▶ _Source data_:

· · · · ·

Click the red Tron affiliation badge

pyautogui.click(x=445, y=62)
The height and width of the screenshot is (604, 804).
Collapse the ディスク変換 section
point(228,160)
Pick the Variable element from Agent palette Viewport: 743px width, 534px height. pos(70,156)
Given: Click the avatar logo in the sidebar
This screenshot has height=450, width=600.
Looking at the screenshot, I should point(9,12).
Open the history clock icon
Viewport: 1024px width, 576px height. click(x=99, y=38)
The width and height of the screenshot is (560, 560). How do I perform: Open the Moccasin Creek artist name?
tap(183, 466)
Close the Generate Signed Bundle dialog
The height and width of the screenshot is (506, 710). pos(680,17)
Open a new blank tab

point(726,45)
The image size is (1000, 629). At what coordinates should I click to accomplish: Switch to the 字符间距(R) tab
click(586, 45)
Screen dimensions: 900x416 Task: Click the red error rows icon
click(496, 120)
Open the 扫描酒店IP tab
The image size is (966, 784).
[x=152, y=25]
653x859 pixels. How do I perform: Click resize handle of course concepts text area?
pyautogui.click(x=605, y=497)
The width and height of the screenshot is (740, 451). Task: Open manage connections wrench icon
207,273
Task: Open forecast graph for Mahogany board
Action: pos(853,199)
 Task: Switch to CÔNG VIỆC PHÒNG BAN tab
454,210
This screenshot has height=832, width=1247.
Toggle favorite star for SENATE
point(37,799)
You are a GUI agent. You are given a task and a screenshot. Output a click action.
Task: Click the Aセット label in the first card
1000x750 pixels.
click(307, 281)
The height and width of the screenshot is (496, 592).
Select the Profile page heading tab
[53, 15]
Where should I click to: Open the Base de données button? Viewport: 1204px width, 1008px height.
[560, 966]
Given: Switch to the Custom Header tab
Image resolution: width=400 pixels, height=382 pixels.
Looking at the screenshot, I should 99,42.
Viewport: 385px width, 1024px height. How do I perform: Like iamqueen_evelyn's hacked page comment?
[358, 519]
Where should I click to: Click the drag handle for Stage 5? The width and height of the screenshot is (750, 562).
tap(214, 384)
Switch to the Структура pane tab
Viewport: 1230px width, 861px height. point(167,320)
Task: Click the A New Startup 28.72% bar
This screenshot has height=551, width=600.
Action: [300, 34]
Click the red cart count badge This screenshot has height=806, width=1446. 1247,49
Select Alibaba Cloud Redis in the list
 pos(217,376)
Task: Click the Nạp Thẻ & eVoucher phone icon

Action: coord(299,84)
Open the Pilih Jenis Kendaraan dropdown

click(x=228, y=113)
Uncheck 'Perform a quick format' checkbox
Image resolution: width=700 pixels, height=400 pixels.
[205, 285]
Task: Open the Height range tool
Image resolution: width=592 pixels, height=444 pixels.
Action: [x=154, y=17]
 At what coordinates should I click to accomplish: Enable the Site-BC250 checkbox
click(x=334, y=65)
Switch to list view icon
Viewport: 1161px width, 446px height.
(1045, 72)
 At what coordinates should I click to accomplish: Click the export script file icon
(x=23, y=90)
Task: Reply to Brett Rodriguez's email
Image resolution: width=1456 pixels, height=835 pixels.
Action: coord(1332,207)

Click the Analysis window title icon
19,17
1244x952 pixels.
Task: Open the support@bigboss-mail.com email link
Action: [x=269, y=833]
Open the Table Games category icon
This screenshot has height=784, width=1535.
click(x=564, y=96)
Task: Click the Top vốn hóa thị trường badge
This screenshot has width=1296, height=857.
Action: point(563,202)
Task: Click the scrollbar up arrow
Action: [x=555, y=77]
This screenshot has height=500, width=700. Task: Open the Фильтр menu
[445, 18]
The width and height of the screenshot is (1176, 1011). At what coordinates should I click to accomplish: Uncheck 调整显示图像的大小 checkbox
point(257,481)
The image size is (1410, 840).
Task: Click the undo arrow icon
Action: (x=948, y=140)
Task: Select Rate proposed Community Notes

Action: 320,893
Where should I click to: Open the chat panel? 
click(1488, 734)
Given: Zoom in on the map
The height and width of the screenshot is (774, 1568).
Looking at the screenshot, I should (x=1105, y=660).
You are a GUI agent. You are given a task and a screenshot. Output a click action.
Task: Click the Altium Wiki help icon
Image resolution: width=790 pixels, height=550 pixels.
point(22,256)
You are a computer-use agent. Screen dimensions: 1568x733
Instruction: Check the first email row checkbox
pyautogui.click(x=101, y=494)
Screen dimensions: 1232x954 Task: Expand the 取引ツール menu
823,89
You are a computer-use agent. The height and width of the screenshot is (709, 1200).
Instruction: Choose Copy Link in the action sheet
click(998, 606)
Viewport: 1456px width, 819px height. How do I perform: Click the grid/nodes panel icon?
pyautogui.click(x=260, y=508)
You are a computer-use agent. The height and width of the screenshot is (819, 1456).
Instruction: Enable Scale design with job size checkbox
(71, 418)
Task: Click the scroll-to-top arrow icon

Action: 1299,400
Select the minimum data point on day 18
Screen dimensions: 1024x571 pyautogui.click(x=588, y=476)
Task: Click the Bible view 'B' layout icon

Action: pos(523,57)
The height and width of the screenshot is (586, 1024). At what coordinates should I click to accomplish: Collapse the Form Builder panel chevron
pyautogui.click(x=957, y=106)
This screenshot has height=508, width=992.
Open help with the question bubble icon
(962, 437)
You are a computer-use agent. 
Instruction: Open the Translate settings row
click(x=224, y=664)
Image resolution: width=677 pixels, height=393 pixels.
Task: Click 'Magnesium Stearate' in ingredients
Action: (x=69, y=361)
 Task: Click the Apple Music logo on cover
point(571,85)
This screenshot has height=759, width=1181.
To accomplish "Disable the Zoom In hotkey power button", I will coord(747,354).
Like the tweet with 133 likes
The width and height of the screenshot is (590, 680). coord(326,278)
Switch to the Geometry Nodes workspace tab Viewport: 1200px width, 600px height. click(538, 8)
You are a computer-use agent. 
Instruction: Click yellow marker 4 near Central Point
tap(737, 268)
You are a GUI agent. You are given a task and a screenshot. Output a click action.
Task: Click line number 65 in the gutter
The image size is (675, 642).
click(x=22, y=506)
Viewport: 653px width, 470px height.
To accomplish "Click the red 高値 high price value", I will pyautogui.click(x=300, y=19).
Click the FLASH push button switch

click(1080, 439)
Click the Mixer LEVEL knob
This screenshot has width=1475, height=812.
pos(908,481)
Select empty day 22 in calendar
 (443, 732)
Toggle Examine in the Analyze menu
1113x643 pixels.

· · · · ·

Select and copy every line from the records that includes the word "Zoom".

▶ _Finished exercise_:
Given: Zoom in on the map
To accomplish "Disable the Zoom In hotkey power button", I will coord(747,354).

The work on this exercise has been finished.